Plotting the partial Fenchel-Young loss throughout training with and without smoothing:

[17]:
import matplotlib.pyplot as plt
def moving_average(x, w):
    return np.convolve(x, np.ones(w), 'valid') / w

plt.plot(moving_average(losses, 10), color='g', label='moving average')
plt.plot(losses, color='b', alpha=0.2, label='raw')
plt.xlabel('step')
plt.ylabel('Partial FY Loss')

[17]:
Text(0, 0.5, 'Partial FY Loss')
../_images/examples_cnn-mnist_33_1.png

Perform a tSNE visualization of the model embeddings for some of the dataset:

[18]:
NTSNE = 3000
X, Y = tfds.load(name='mnist', batch_size=-1, data_dir=DATA_DIR, split='train', as_supervised=True)
X = np.array(X)
Y = np.array(Y)

X = X[:NTSNE].reshape(-1, 28, 28, 1) / 255.0
Y = Y[:NTSNE].astype('int')
[19]:
from sklearn.manifold import TSNE
V = state.apply_fn({'params' : state.params}, X)
tsne = TSNE(n_components=2).fit_transform(V)

/Users/lawrencestewart/miniconda3/envs/m1/lib/python3.9/site-packages/sklearn/manifold/_t_sne.py:795: FutureWarning: The default initialization in TSNE will change from 'random' to 'pca' in 1.2.
  warnings.warn(
/Users/lawrencestewart/miniconda3/envs/m1/lib/python3.9/site-packages/sklearn/manifold/_t_sne.py:805: FutureWarning: The default learning rate in TSNE will change from 200.0 to 'auto' in 1.2.
  warnings.warn(
[20]:
TSNE_COLORS = [
    '#a6cee3','#1f78b4','#b2df8a','#33a02c','#fb9a99','#e31a1c','#fdbf6f',
    '#ff7f00','#cab2d6','#6a3d9a',
]

color_map = np.array([TSNE_COLORS[i] for i in range(10)])

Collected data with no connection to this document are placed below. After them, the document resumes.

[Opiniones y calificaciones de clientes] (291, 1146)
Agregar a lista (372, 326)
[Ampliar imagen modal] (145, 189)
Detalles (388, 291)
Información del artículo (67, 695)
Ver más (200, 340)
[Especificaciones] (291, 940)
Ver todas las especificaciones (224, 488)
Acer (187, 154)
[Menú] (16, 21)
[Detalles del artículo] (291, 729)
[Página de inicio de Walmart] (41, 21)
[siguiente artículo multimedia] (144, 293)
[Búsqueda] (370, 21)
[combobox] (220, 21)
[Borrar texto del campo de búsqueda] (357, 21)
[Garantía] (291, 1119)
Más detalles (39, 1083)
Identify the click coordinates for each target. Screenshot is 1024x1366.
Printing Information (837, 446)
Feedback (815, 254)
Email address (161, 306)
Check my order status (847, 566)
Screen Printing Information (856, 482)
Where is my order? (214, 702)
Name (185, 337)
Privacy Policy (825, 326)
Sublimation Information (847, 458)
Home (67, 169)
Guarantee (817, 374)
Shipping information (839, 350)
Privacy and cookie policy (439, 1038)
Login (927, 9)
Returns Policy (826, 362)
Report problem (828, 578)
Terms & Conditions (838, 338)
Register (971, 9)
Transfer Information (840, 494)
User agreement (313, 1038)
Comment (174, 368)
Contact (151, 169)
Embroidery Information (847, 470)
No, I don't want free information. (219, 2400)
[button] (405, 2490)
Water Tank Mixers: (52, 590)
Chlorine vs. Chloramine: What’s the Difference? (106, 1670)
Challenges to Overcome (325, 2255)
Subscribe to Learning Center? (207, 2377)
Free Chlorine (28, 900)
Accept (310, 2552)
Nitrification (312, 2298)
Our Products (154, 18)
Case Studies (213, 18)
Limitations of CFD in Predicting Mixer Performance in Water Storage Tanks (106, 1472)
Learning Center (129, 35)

plt.scatter(tsne[:, 0], tsne[:, 1], color=color_map[Y], marker='.', alpha=0.4)
plt.title(f'tSNE of {NTSNE} MNIST data embeddings')
plt.xticks([])
plt.yticks([])
[20]:
([], [])
../_images/examples_cnn-mnist_37_1.png

The differentiable clustering methodology comes from the following paper:

[Stewart et al. 2023] - Differentiable Clustering with Perturbed Random Forests, Advances in Neural Information Processing Systems 2023.